The price for this solitude is self-reliance. Care is required when the navigation becomes difficult, and it can do so very quickly. You need to be able to find yourself again if you get lost: there’s no one else to turn to. Maps are of limited use where the heavy forest restricts your view, and GPS struggles with the deep valley and dense foliage. It’s better to watch the shape of the land, to look for landmarks, and use all your senses.

This walk keeps drawing me back. I enjoy getting to really know the place: recognizing special trees and locations along the way, and discovering more about the landscape and its history. Since my first visit I’ve felt at home here, and that feeling grows stronger each time I return.

The wild forest also invites exploration. Not having a track breaks down the barrier to wandering off where your interest takes you. Every step can be a fresh step into the unknown, every view a new view, with always another surprise to uncover.

The first time I made it into the creek valley I was enthralled by the scenery surrounding me: the sweep of treeferns up the hillside, the mossy old beech trees, the creek babbling in its stony bed. But as I walked along, an eerie, unsettling cry filled the forest.

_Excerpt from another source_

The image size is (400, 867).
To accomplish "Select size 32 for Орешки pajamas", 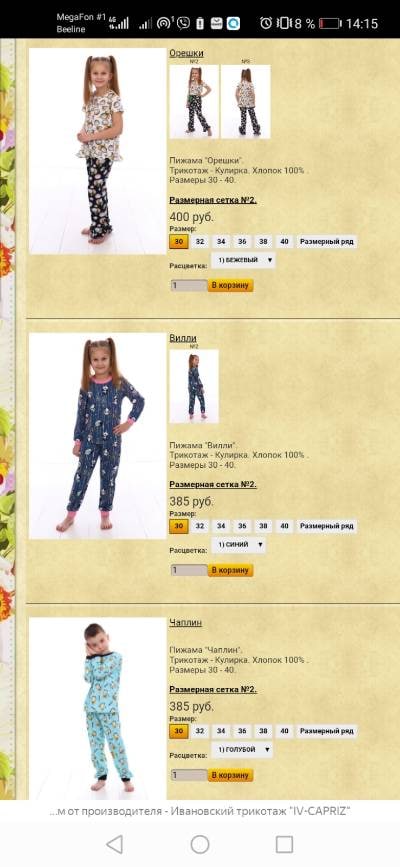I will tap(200, 242).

Further ahead a fallen mountain ash spanned the track. I became aware of a small dark shadow on top of the mossy log. I stood silently, watching: the cry I’d heard was coming from the shadow. The creature turned to face me and I could see that it was a small, stocky, black cat: the long-forgotten offspring of abandoned parents.

We eyed each other for a slow minute, motionless. The cat was wary but unafraid. Her eyes were locked calmly on mine, her gaze disconcertingly intense. Eventually she scurried furtively down the log and disappeared into the forest across the creek.

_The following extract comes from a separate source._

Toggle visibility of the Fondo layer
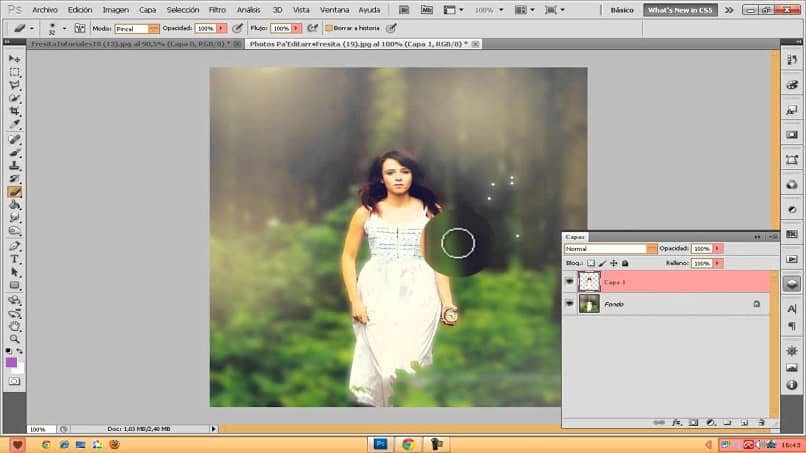Screen dimensions: 806x453 [x=569, y=304]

And so I continued on, passing under the log, and into the gloom under the trees. When I was out of sight the cat returned to her haunt, and again sent her lonely, plaintive cry out into the shadows.

References

  1. I’ve been unable to discover what the aqueduct was used for, but since water was needed to run the steam-powered sawmills and winches back in the logging days, my guess is that it was used to supply a mill.
  2. A tramway (or railway) formation is where the ground has been prepared for track to be laid. This includes excavating cuttings and building up embankments.
  3. The area was wide enough for more than one tramway track, so this may have been the site of a siding. It’s not far below where there was a junction in the tramway, and higher up there is a similar arrangement of a large open area below a junction.
  4. When the tramway closed most of the rails were removed, with only a few damaged ones left behind.
  5. An incline is a tramway characterized by being very steep and straight. Wagons were lowered down the slope by cables controlled from the top of the incline.
  6. Timber tramways often sourced old cable from Melbourne’s cable tram system. The cable was cheap, but already worn out. This meant there was an increased chance of breakage, with the associated risk to the people and infrastructure below.
  7. The arrangement of the spools on a common shaft suggests that this worked as a funicular. That is, when loaded wagons were lowered down the incline they pulled cable from one spool, which simultaneously wound cable on to the other one, pulling the empty wagons uphill.
  8. Male lyrebirds clear a mound of bare earth in the forest on which they perform their songs and display their plumage to attract a female.
  9. Unlike an incline, a grade line is a tramway that is relatively flat and follows the contours of the terrain. Horses or small locomotives were used to haul wagons on a grade line.